Work instruction
Pictures should be omitted; restate word for word the lines from the one holding "Where should I" through the last line of the entries below.

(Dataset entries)
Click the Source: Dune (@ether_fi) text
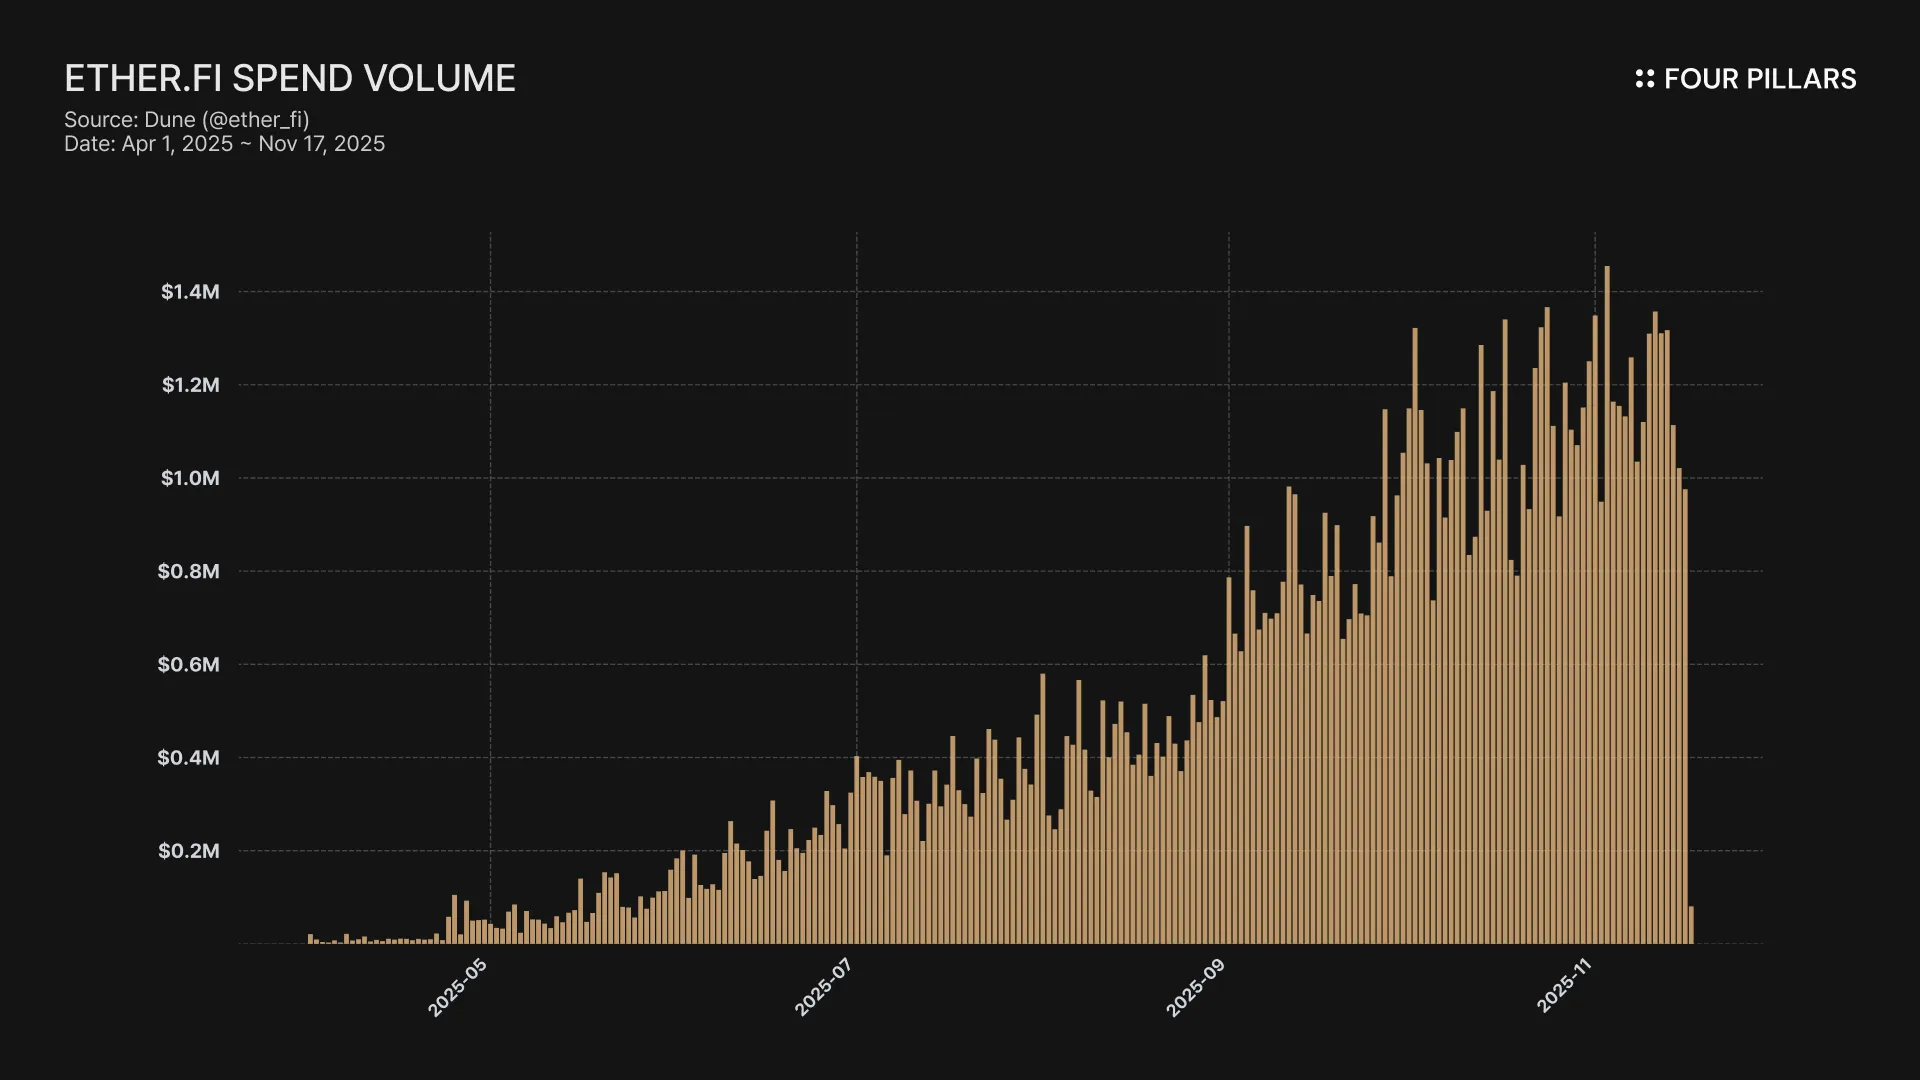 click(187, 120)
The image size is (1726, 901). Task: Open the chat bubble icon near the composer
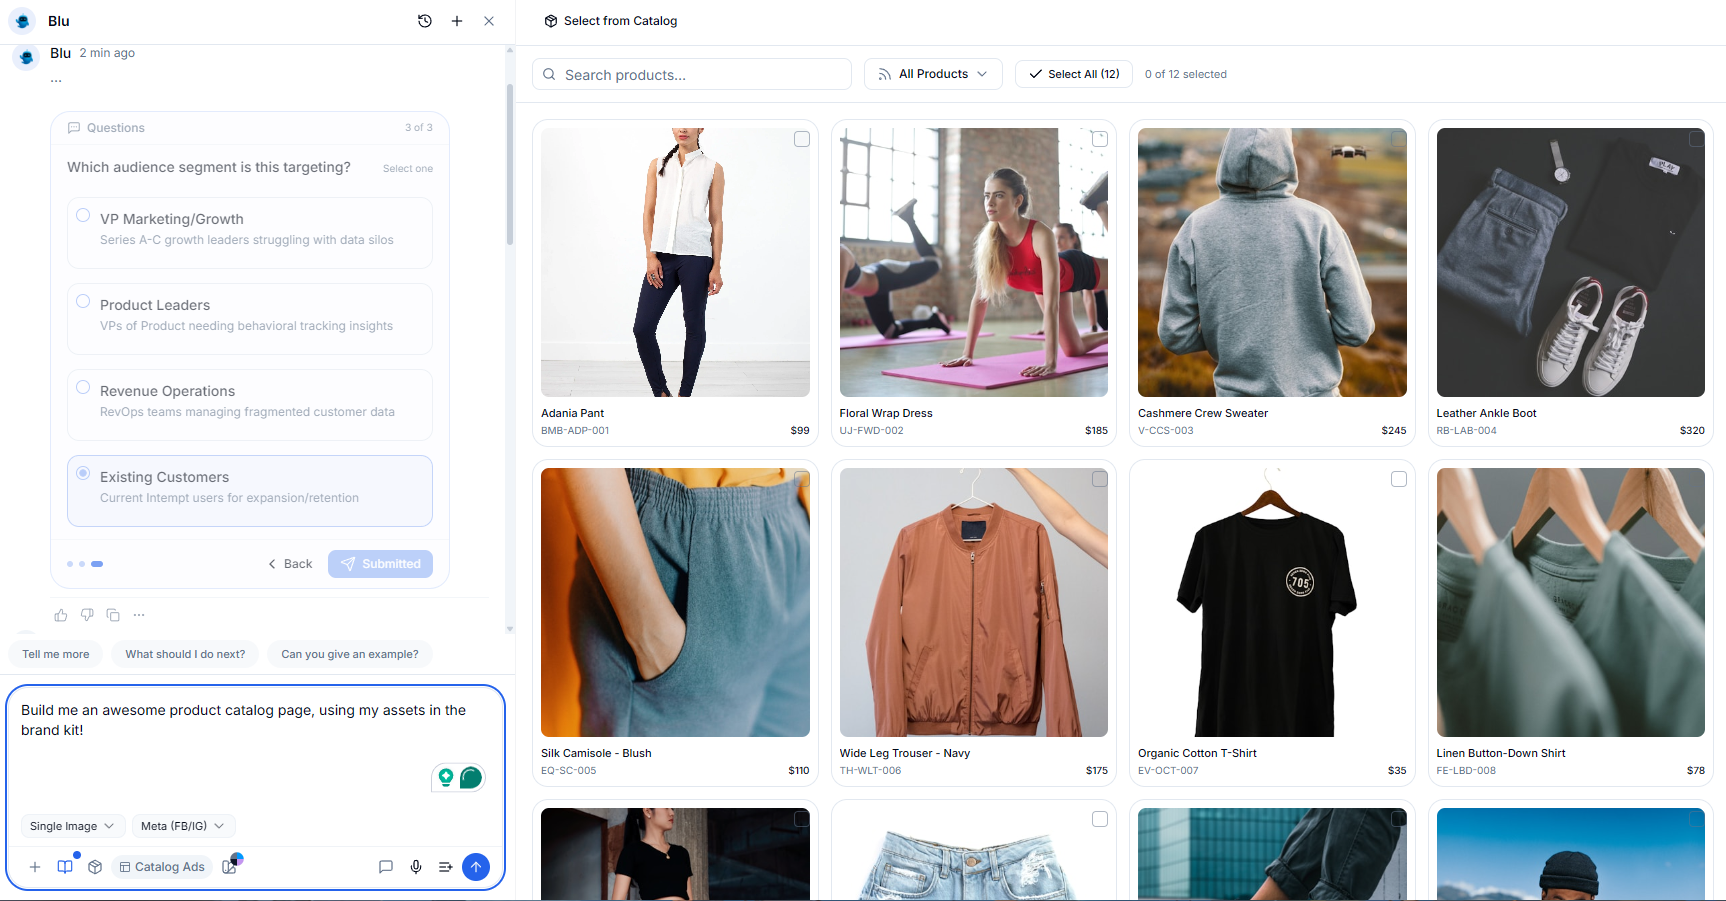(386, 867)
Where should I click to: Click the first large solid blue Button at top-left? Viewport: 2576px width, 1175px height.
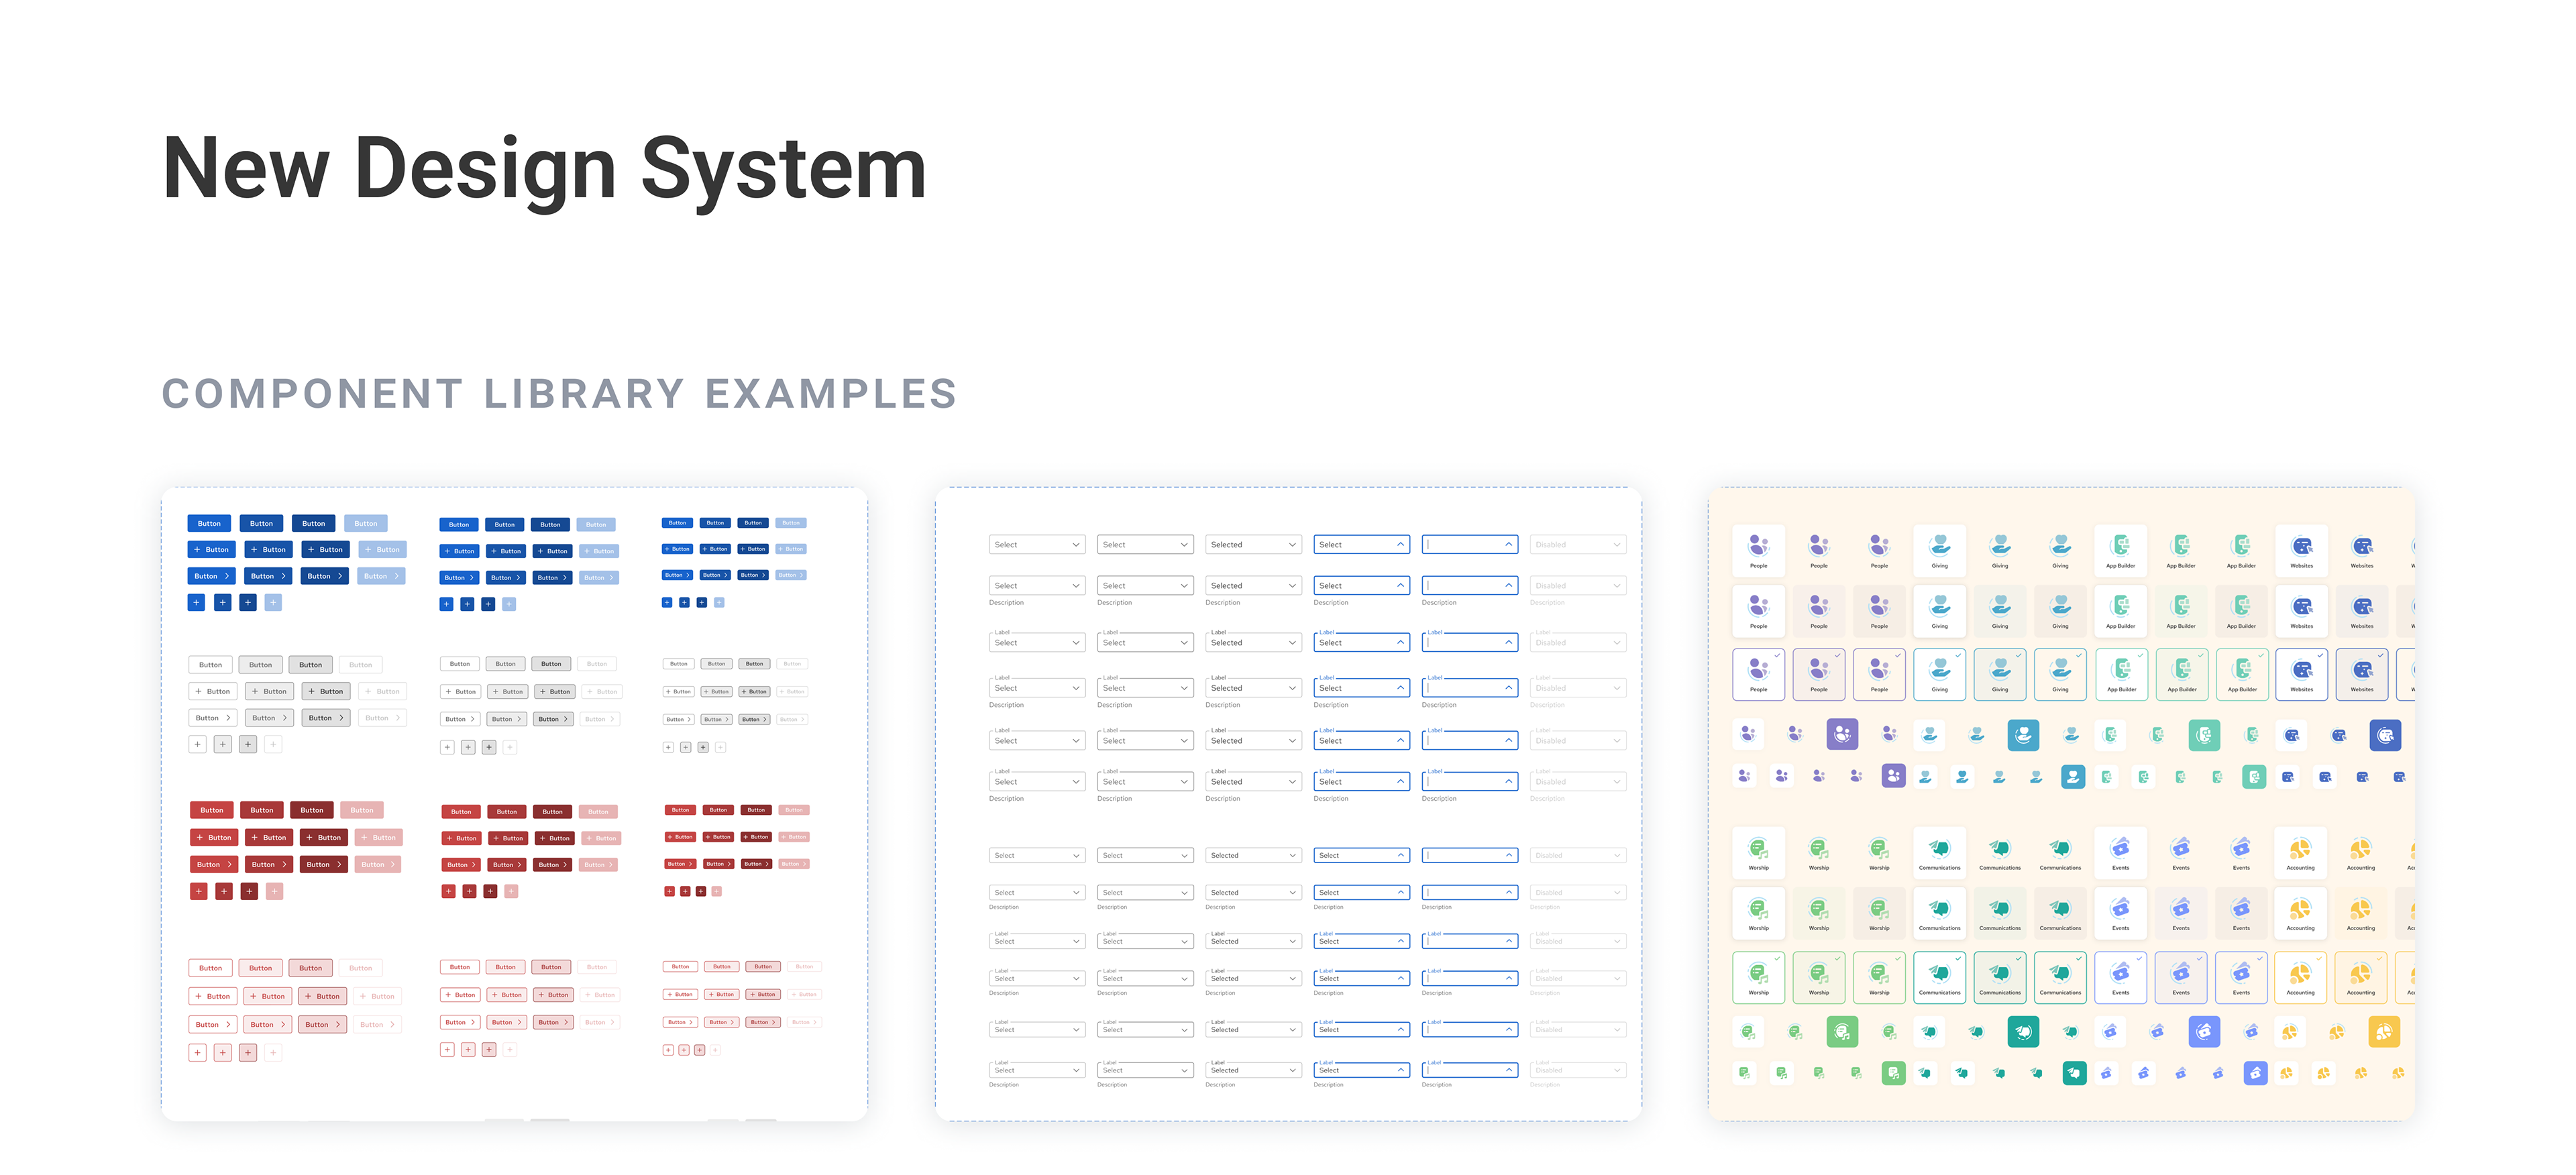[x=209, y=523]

Solved exercise
Where should I click to: Click the first large solid blue Button at top-left? Viewport: 2576px width, 1175px height.
[x=209, y=523]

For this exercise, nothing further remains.